Dante makes to stand, but I tighten my hand over his thigh. “Stay?”

“Baby, I’ll be in the next room.” He cocks his head toward the adjoining room, a door with a glass panel in the top half of it.

Knowing he’ll be close and watching gives me the layer of comfort I need, so I nod.

Dante presses a lingering kiss to my temple then stands. “Shall we go, Bianca?” he says in a tone that brooks no argument, then goes round the table to help her out of her seat.

Bianca’s head snaps up, her eyes flickering between Orlando and me. “I thought—”

“Give me a minute, Bi,” Orlando interrupts her, his voice like cold steel, his eyes never leaving my face.

For a moment, I see a flash of . . . something in her eyes. Pain? Annoyance? It’s gone before I can fully decipher it. Still, her jaw clenches as if ready to argue, as though she wants to hear the story too.

As I continue to study her face, I realize she looks more than just annoyed—she looks shaken.

Could it be that she didn’t know about me? That she wasn’t aware of her husband’s affair with Naomi Ritter all this time?

If that’s the case, she’s taking this remarkably well.

Bianca hesitates for a moment longer, then stands and takes Dante’s arm. “Of course,” she says, her voice carefully controlled. “I’ll be in the garden if you need anything.”

As Dante and Bianca leave the room, I feel a momentary panic. Dante’s presence has been my anchor since this whole ordeal began, and now I’m alone with a man who is both a stranger and my father.

I hear the door close with a soft click, and silence falls over the room. Orlando leans forward, elbows on his knees, hands clasped tightly together. He takes a deep breath, as if steeling himself.

“Your mother,” he begins, his voice rough with emotion, “was the most beautiful woman I’d ever seen. Not just physically, though she was stunning. Her soul . . . it shone through her eyes.”

I lean in, hungry for every detail. “How did you meet?”

A small, sad smile plays on Orlando’s lips. “Naomi was running from her past, just like I was running from my future. She came to Chicago and started going by the name Ritter. She rented a small shop in my part of town—Brackendown Street—and turned it into a bookstore. Then she rented the apartment on top of the store and lived there. She opened early and closed late. She didn’t make a lot of money, but she didn’t seem to care. She loved books.

At first, I watched her from afar. Every day for a whole year, I had a ritual. I had to get a glimpse of her. It was easy because she was always there. And then it wasn’t enough anymore.”

He pauses, lost in the memory. “One night, I went in disguised. The moment our eyes met . . . it was like being struck by lightning. I knew, in that instant, that I was in love with her.”

“What happened?” I prompt softly when he falls silent.

Orlando’s eyes refocus on me, and the love and pain I see there make my heart ache. “I confessed who I was that very night. And to my surprise, she admitted who she really was too. We were in impossible situations, both of us. But we couldn’t stay away from each other.”

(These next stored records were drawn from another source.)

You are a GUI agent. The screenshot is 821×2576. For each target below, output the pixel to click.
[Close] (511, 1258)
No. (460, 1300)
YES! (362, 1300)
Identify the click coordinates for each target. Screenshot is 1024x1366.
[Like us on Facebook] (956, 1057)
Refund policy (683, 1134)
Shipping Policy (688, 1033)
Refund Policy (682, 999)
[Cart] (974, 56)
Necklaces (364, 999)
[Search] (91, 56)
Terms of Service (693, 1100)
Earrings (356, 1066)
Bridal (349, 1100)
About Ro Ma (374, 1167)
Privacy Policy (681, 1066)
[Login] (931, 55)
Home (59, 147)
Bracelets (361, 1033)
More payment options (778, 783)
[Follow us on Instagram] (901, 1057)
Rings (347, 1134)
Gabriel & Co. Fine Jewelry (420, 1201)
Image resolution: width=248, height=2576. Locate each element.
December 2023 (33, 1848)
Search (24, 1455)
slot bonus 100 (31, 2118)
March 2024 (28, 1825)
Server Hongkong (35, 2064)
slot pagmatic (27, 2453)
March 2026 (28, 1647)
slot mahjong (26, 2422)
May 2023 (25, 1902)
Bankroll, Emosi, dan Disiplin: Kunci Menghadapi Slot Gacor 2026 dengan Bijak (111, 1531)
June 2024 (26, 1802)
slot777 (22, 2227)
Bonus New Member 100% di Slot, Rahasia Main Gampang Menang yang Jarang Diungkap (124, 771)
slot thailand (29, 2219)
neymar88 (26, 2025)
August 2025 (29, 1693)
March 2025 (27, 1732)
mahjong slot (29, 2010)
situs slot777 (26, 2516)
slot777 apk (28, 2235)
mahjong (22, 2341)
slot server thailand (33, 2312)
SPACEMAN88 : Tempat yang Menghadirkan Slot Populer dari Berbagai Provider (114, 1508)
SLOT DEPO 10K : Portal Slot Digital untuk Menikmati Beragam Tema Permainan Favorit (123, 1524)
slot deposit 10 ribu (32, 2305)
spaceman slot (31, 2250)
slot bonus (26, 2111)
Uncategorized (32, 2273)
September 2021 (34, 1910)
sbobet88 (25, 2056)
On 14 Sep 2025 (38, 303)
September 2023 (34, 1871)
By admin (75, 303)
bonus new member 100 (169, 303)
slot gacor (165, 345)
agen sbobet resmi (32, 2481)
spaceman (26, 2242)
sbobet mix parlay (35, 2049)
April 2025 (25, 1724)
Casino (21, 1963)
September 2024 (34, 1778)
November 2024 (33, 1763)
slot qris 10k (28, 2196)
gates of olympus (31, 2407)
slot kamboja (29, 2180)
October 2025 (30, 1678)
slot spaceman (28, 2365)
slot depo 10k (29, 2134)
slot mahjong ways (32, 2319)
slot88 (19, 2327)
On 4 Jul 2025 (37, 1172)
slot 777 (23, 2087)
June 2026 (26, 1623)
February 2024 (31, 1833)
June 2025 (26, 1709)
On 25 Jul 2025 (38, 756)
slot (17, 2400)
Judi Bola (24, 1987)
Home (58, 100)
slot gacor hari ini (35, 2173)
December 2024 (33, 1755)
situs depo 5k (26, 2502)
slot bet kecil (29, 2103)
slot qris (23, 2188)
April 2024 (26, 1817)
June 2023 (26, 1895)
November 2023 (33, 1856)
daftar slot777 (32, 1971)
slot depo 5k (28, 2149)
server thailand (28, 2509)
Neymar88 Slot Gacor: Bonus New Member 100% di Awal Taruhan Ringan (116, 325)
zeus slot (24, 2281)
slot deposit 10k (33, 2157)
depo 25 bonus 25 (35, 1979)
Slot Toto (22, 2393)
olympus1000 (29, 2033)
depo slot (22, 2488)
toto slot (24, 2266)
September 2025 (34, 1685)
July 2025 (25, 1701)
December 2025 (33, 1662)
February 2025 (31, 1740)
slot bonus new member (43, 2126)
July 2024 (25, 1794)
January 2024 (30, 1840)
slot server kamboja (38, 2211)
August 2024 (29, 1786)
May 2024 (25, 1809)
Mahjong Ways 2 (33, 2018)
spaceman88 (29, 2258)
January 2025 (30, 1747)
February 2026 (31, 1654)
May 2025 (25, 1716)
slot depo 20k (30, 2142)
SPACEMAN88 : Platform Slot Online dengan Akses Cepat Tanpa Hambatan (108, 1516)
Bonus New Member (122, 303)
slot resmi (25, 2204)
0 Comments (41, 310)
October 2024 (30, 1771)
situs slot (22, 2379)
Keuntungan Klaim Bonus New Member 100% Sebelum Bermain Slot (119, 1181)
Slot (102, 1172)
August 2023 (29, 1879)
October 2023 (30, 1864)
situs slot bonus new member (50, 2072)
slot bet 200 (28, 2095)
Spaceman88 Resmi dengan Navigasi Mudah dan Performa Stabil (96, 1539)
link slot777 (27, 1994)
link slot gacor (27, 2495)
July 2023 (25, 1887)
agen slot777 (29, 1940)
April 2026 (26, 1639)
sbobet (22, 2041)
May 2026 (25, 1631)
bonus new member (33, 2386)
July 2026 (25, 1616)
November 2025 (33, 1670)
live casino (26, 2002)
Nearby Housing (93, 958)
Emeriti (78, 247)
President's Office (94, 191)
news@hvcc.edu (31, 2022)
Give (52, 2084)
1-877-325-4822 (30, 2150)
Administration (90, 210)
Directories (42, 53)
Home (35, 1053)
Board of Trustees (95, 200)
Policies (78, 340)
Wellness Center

He runs a hand through his hair, a gesture so familiar it startles me. I do the same thing when I’m stressed or emotional.

“We loved in secret,” he continues. “It was hard, and I didn’t get to see her as often as I wanted. But our connection . . . it never faded. We’d meet out of the country once a month, steal a few days together. Back in Chicago, we pretended we didn’t know each other existed.”

I nod, trying to imagine the strain of such a relationship. “And then . . .?”

Orlando’s face crumples, the weight of his past bearing down on him. “I made a choice that will haunt me for as long as I live. I had to choose between love and survival. I chose survival.”

“Bianca?” I state, the name slipping from my lips before I can stop it.

He nods, his voice heavy with regret. “You think that as a man in this world, you can handle anything, survive anything. I saw Vito as weak for choosing love. I resented him for it. I thought he wasn’t fit to lead and that the Outfit would collapse if we didn’t take the Rinaldi deal.” He shakes his head, pain etched into the lines of his face. “How blind and stupid I was.”

Fresh tears sting my eyes. “You couldn’t have known.” Dante told me Orlando grew up homeless on the streets, without love or a family. He wouldn’t have fully understood what he was giving up.

“It wasn’t even a year before I slumped into depression. I couldn’t function—at home or at work. People were dying because of me. I knew I had to go back to Naomi. It was hard for her to let me back in, but I fought for us. And then unexpectedly . . . she got pregnant.”

He pauses, his voice trembling with emotion. “I thought I understood everything about love, about wanting to protect someone, about giving everything to them. And then I saw all eight pounds of you, red-haired, red-faced, and screaming at the top of your lungs. And it was that lightning bolt all over again.”

His words wash over me and tears blur my vision as a knot tightens in my chest.